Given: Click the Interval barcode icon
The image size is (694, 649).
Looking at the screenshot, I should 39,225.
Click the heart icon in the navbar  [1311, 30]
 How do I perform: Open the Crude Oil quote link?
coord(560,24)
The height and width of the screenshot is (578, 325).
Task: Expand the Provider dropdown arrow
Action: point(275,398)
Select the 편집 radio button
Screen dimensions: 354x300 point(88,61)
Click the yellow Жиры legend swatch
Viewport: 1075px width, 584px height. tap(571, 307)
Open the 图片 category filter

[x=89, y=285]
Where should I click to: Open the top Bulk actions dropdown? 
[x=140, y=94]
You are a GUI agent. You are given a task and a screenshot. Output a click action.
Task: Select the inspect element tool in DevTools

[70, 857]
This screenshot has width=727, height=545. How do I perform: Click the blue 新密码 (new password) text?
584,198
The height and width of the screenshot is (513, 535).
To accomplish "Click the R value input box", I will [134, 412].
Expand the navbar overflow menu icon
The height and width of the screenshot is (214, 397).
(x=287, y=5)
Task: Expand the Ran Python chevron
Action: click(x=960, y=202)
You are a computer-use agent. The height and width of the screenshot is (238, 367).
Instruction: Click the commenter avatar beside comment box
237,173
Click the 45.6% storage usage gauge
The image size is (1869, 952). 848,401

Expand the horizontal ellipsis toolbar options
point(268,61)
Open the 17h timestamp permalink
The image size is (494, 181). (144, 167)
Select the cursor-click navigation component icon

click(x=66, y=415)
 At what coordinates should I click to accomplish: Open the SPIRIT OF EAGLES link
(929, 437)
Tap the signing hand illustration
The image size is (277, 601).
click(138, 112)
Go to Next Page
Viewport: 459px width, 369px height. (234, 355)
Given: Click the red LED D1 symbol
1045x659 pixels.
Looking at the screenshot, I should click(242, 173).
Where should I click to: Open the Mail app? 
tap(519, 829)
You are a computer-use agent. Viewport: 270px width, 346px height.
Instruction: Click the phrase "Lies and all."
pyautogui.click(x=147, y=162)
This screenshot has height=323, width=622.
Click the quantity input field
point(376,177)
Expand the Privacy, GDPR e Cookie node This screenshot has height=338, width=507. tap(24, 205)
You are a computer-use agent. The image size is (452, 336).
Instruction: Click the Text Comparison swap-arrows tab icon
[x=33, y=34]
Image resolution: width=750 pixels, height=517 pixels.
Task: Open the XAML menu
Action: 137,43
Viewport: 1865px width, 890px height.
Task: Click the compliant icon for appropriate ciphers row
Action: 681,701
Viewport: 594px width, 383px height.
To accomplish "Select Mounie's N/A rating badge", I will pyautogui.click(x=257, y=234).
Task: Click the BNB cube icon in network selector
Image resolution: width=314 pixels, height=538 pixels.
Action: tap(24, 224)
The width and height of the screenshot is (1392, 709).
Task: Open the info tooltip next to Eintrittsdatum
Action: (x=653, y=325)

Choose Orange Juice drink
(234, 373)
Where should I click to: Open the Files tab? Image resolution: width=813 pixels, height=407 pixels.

☆ ☆ ☆ ☆ ☆ ☆ ☆

- [Work to complete] Retype every one of the rows above with no changes at all.

- [Solution for this exercise]
Given: Click the Interval barcode icon
The image size is (694, 649).
Looking at the screenshot, I should 39,225.
Click the heart icon in the navbar  [1311, 30]
 How do I perform: Open the Crude Oil quote link?
coord(560,24)
The height and width of the screenshot is (578, 325).
Task: Expand the Provider dropdown arrow
Action: point(275,398)
Select the 편집 radio button
Screen dimensions: 354x300 point(88,61)
Click the yellow Жиры legend swatch
Viewport: 1075px width, 584px height. tap(571, 307)
Open the 图片 category filter

[x=89, y=285]
Where should I click to: Open the top Bulk actions dropdown? 
[x=140, y=94]
You are a GUI agent. You are given a task and a screenshot. Output a click action.
Task: Select the inspect element tool in DevTools

[70, 857]
This screenshot has width=727, height=545. How do I perform: Click the blue 新密码 (new password) text?
584,198
The height and width of the screenshot is (513, 535).
To accomplish "Click the R value input box", I will [134, 412].
Expand the navbar overflow menu icon
The height and width of the screenshot is (214, 397).
(x=287, y=5)
Task: Expand the Ran Python chevron
Action: click(x=960, y=202)
You are a computer-use agent. The height and width of the screenshot is (238, 367).
Instruction: Click the commenter avatar beside comment box
237,173
Click the 45.6% storage usage gauge
The image size is (1869, 952). 848,401

Expand the horizontal ellipsis toolbar options
point(268,61)
Open the 17h timestamp permalink
The image size is (494, 181). (144, 167)
Select the cursor-click navigation component icon

click(x=66, y=415)
 At what coordinates should I click to accomplish: Open the SPIRIT OF EAGLES link
(929, 437)
Tap the signing hand illustration
The image size is (277, 601).
click(138, 112)
Go to Next Page
Viewport: 459px width, 369px height. (234, 355)
Given: Click the red LED D1 symbol
1045x659 pixels.
Looking at the screenshot, I should click(242, 173).
Where should I click to: Open the Mail app? 
tap(519, 829)
You are a computer-use agent. Viewport: 270px width, 346px height.
Instruction: Click the phrase "Lies and all."
pyautogui.click(x=147, y=162)
This screenshot has height=323, width=622.
Click the quantity input field
point(376,177)
Expand the Privacy, GDPR e Cookie node This screenshot has height=338, width=507. tap(24, 205)
You are a computer-use agent. The image size is (452, 336).
Instruction: Click the Text Comparison swap-arrows tab icon
[x=33, y=34]
Image resolution: width=750 pixels, height=517 pixels.
Task: Open the XAML menu
Action: 137,43
Viewport: 1865px width, 890px height.
Task: Click the compliant icon for appropriate ciphers row
Action: 681,701
Viewport: 594px width, 383px height.
To accomplish "Select Mounie's N/A rating badge", I will pyautogui.click(x=257, y=234).
Task: Click the BNB cube icon in network selector
Image resolution: width=314 pixels, height=538 pixels.
Action: tap(24, 224)
The width and height of the screenshot is (1392, 709).
Task: Open the info tooltip next to Eintrittsdatum
Action: (x=653, y=325)

Choose Orange Juice drink
(234, 373)
Where should I click to: Open the Files tab? Image resolution: width=813 pixels, height=407 pixels.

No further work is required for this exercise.